• **TASKS**
1. In the Vivitrol passage, reproduce everything from "To that end, Vivitrol" down to "addicted to opioids.", swapping "Cornerstone" for "the center".
2. Name every length of time mentioned in the Vivitrol passage.
3. According to the Vivitrol passage, how soon after admission do staff try to give a patient the first injection when insurance approves it?

• **SUPPLIED TEXT**
▼

To that end, Vivitrol has become a crucial component of Cornerstone’s treatment protocol over the past several years. It’s shown moderate success in subduing the cravings of alcoholics, but it’s been a lifesaver — literally — for patients who come to Cornerstone addicted to opioids.
“Insurance loves it, TennCare loves it, and the medication copay is what each patient is responsible for,” Pyle says. “If insurance approves it, we try to get their first injection within two weeks of their admission, because it sits on the (opioid) receptors in the brain and prevents other opiates from activating it, but natural dopamine can get through. We tell patients that when they decide to stop taking Vivitrol, for whatever reason — whether it’s a month in or two years in, they will not have withdrawals. There is no change to their moods.
“The biggest thing they’re going to see, if they stop taking it too soon and they don’t have a recovery program in place, is that the cravings will come back, and they’re not going to know how to deal with them.”

▲

• **EXCERPTED RECORDS**
▼

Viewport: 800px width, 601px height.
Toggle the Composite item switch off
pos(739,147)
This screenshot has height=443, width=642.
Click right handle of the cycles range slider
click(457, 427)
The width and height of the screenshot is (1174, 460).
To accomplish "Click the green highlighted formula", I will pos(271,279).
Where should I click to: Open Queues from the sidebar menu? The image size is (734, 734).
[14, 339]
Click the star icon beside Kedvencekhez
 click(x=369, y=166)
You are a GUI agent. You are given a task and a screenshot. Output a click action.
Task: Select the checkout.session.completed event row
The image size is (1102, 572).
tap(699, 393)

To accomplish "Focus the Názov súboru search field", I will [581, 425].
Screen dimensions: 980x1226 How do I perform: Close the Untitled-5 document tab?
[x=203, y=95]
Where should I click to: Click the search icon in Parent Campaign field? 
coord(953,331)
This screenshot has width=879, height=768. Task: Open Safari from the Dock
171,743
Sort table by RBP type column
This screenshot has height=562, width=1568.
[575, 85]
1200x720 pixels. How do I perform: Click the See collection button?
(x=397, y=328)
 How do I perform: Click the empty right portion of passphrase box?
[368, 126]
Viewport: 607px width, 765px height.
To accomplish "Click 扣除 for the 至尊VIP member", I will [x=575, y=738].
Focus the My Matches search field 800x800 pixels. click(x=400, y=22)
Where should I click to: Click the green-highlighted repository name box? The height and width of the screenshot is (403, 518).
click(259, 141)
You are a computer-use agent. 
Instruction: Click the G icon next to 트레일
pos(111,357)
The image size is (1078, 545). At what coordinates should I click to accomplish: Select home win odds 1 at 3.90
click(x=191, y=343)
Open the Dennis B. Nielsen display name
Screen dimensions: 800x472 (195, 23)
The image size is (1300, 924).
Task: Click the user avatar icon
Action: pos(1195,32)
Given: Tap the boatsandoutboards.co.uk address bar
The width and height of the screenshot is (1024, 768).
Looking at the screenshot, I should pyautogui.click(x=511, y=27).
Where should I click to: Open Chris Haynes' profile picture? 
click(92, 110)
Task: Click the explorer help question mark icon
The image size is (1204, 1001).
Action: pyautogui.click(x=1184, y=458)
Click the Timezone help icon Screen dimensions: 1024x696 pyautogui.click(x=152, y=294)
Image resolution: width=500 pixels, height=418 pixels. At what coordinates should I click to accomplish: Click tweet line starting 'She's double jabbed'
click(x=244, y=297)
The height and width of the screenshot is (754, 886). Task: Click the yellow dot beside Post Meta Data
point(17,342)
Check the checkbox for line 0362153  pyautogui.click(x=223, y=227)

▲

• **ANSWERS TO THE EXERCISE**
1.
To that end, Vivitrol has become a crucial component of the center’s treatment protocol over the past several years. It’s shown moderate success in subduing the cravings of alcoholics, but it’s been a lifesaver — literally — for patients who come to the center addicted to opioids.

2.
- the past several years
- two weeks
- a month
- two years

3. Within two weeks of admission.